Problems and tasks:
(a) In the passage on bilingual expertise, rewrite the paragraph beginning "It is important to acknowledge" as a short bulleted list that keeps its main facts.
(b) Carry the passage on bilingual expertise forward from its last sentence.

Selected text:
>>>>>

Results from our study provided initial support for the Bilingual Expertise Hypothesis, the idea that bilinguals are experts at managing information. The expertise pattern (i.e., longer initiation times coupled with more efficient responses) has been recently replicated in a study in which English monolinguals and Chinese-English bilinguals were compared using the Flanker, Simon, and Spatial Stroop tasks (Damian et al., 2018). Furthermore, this pattern also emerged in a Master’s Thesis about attentional switching that compared bilingually exposed infants to their monolingual counterparts (Kakvan, 2017). Just as experts in a variety of domains (e.g., baseball) have a slower initiation of response followed by more efficient performance (Shank and Haywood, 1987; Incera and McLennan, 2016), bilinguals across different tasks show this expertise pattern.
The Bilingual Expertise Hypothesis can also be connected to the literature regarding the long term consequences of language experience. According to the Adaptive Control Hypothesis (Green and Abutalebi, 2013), language control processes adapt to the recurrent demands placed on them by the interactional context. One of the ways in which this adaptation might occur is that bilinguals become experts at managing their languages. If that is the case, changes due to language exposure will not simply result in participants becoming “faster” or “slower” at responding to a particular task. Instead, language exposure could qualitatively alter the unfolding of participants’ responses. Furthermore, changes across the lifespan that influence cognitive processes could also interact with the expertise pattern. For example, older adults might take longer to initiate mouse movements regardless of their language background, an aging pattern that could obscure expertise effects in older groups. The short and long term consequences of bilingualism are likely to interact, resulting in a variety of patterns that researchers need to disentangle.
It is important to acknowledge that the expertise pattern not always emerges when comparing bilinguals and monolinguals in a mouse-tracking task. In a recent study, my co-author and I used a similar Stroop task to investigate bilingualism across the lifespan and did not find differences in initiation times (Incera and McLennan, 2018a). There are several differences between our 2016 and our 2018 study that could explain these apparently contradictory findings. First, in the 2016 study we presented four response alternatives in the screen (RED YELLOW – BLUE GREEN), while in the 2018 study there were only two (RED – GREEN). The working memory capacity necessary to keep in mind four (as opposed to two) responses could have enhanced the expertise pattern. Second, in the 2016 study Spanish and English words were presented randomly, while in the 2018 only English words were presented. Being in bilingual mode might be more likely to result in the emergence of the expertise pattern, a possibility supported by the fact that in the original experiment the expertise pattern was more pronounced in the English-Spanish bilinguals than the English-Other bilinguals. These results point to the idea that task characteristics are likely to influence the unfolding of participants’ responses.

<<<<<

Source excerpt:
>>>>>

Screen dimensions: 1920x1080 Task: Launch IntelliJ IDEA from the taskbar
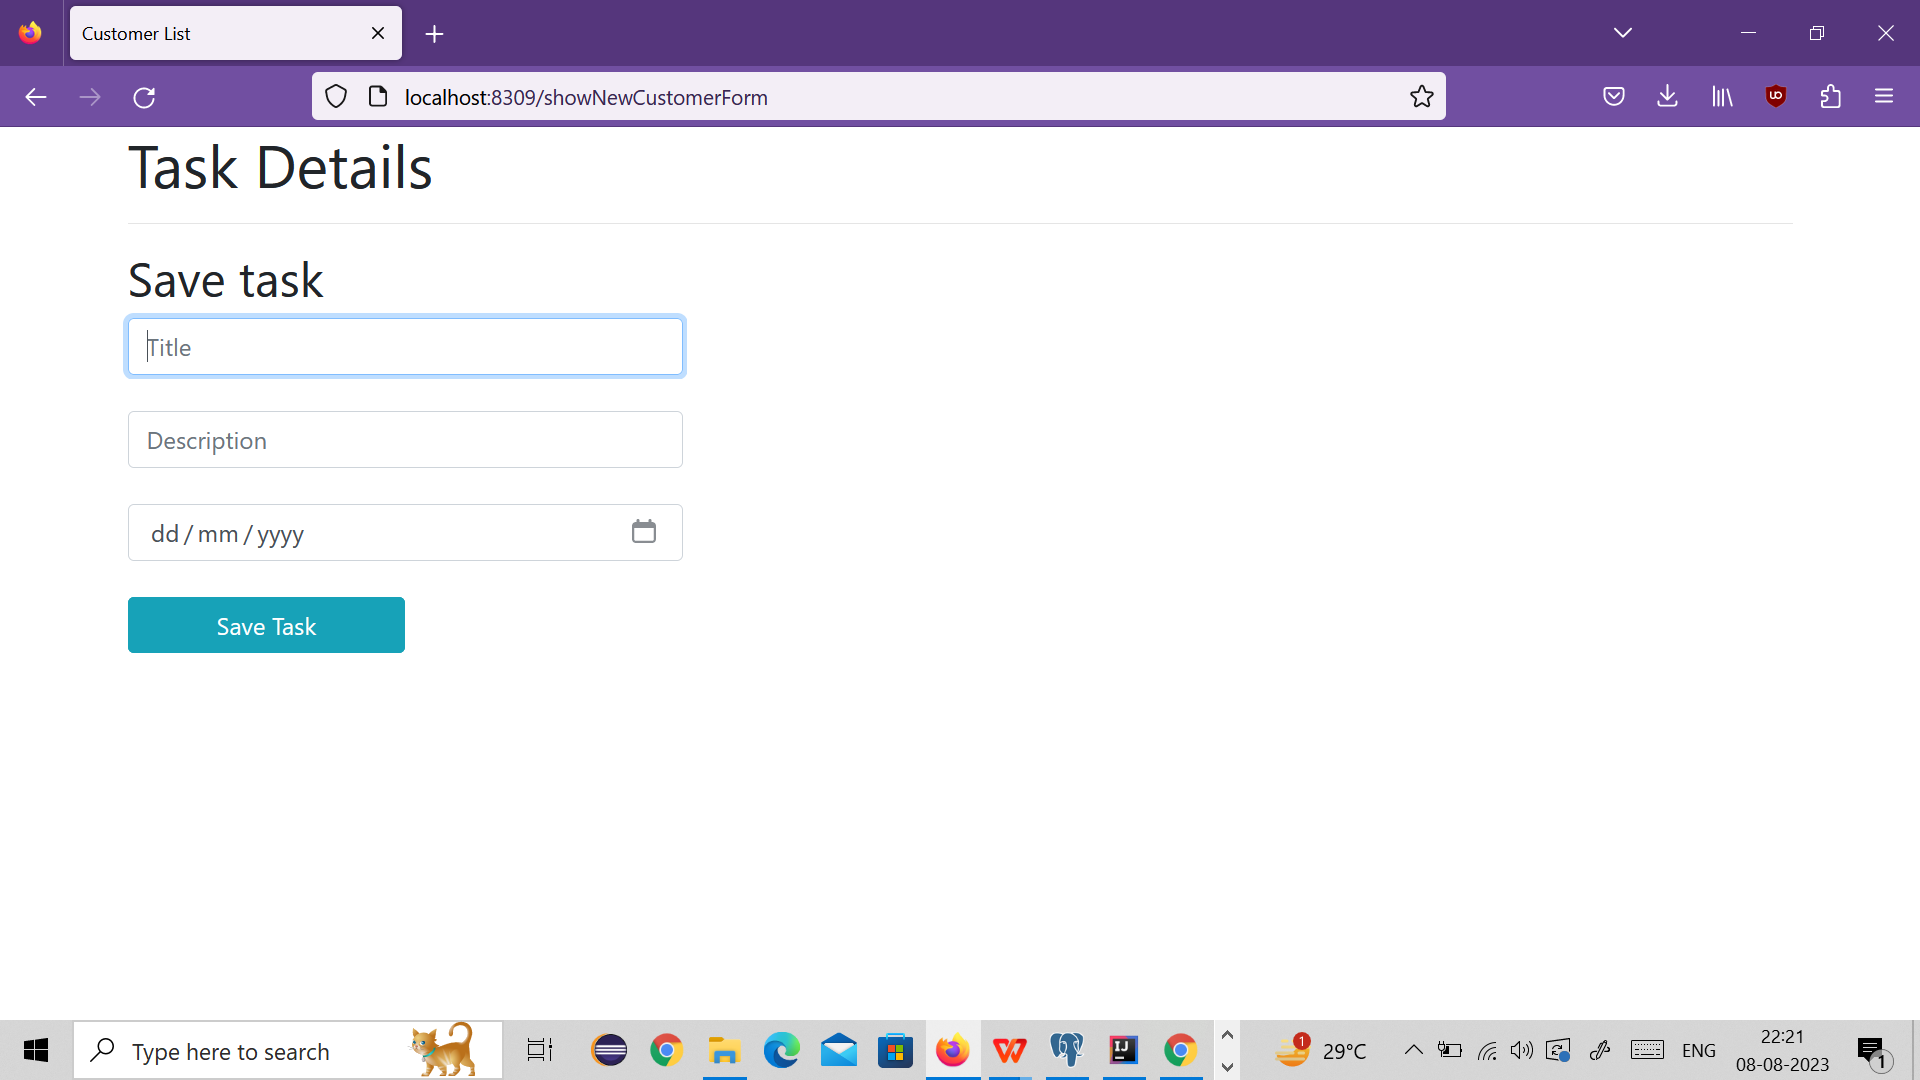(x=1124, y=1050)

<<<<<

Final answers:
(a)
- The expertise pattern does not always appear when bilinguals and monolinguals are compared in a mouse-tracking task.
- A 2018 study (Incera and McLennan, 2018a) used a similar Stroop task to examine bilingualism across the lifespan. It found no differences in initiation times.
- Several differences between the 2016 and 2018 studies could explain these results:
  - The 2016 study showed four response alternatives on screen (RED YELLOW – BLUE GREEN), while the 2018 study showed two (RED – GREEN). The working memory needed to hold four responses may have enhanced the expertise pattern.
  - The 2016 study presented Spanish and English words randomly, while the 2018 study presented only English words. Being in bilingual mode may make the pattern more likely to emerge. In support of this, the pattern was more pronounced in English-Spanish bilinguals than in English-Other bilinguals in the original experiment.
- Task characteristics likely influence how participants' responses unfold.

(b)
Another interesting aspect of the Incera and McLennan’s (2018a) study is that, contrary to previous research (Bialystok et al., 2004, 2008; Blumenfeld et al., 2016), no Bilingualism by Age interaction emerged. Instead, our results suggest that after controlling for baseline performance the bilingual advantage remains stable across the lifespan. Consequently, it is important to control for baseline motor differences between groups. Choices like the distance or size of the target can alter the mouse trajectory (Walker et al., 1997). Controlling for differences in motor movements is particularly important in quasi-experimental approaches–when comparing participants that cannot be randomly assigned to groups. To evaluate the influence of personal variables (e.g., bilingualism, age), it is necessary to distinguish effects at the motor level from those arising at the cognitive level. To do so, I strongly encourage researchers to add a baseline measure to their studies (see Incera and McLennan, 2018a, for an example of a baseline task).
Another important consideration to be mindful of when analyzing mouse-tracking data is the abundance of dependent variables. MouseTracker (Freeman and Ambady, 2010) provides numerous overall variables that summarize the trajectory using a single number: initiation time, reaction time, maximum deviation, area under the curve, maximum deviation time, x-flips, and y-flips. Based on preliminary analyses of the data collected in my lab, most of these variables tend to load onto two factors: (1) how straight are the mouse movements? (area under the curve, maximum deviation, x flips) and (2) how fast are the mouse movements? (initiation time, reaction time, maximum deviation time). Additional factor analyses are necessary to properly evaluate whether these two factors remain stable across different populations and tasks. Moreover, factor analysis is a powerful methodology to summarize across a wide range of independent variables traditionally used in bilingual research (Marian et al., 2007; Anderson et al., 2018a,b).
The key advantage of mouse tracking is that this paradigm provides measures that unfold over time: x-coordinates, y-coordinates, velocity, acceleration, and angle. The most commonly reported dependent variable–and closest equivalent to proportion of fixations–is x-coordinates over time. When looking at the mouse trajectories (Incera and McLennan, 2018a, Figure 2), it is possible to observe that the difference in x-coordinates (separation of the lines) between bilinguals and monolinguals emerges around 500 ms after stimulus onset. These results follow those of Bialystok et al. (2006) eye-tracking study in that the bilingual advantage may be evident only later on in the response. If we want to represent the mouse trajectories in line with the eye-tracking figures, we should put time on the x-axis, and x-coordinates on the y-axis. Alternatively, it is possible to represent these trajectories to closely mimic the visual display of the actual experiment. To mimic the visual display, we need to flip the figure by putting time on the y-axis and the dependent variable (x-coordinates) on the x-axis. The latter approach (time: y-axis) is more visually appealing, but the former (time: x-axis) might be better aligned with the way data from eye-tracking and event-related potentials are often represented.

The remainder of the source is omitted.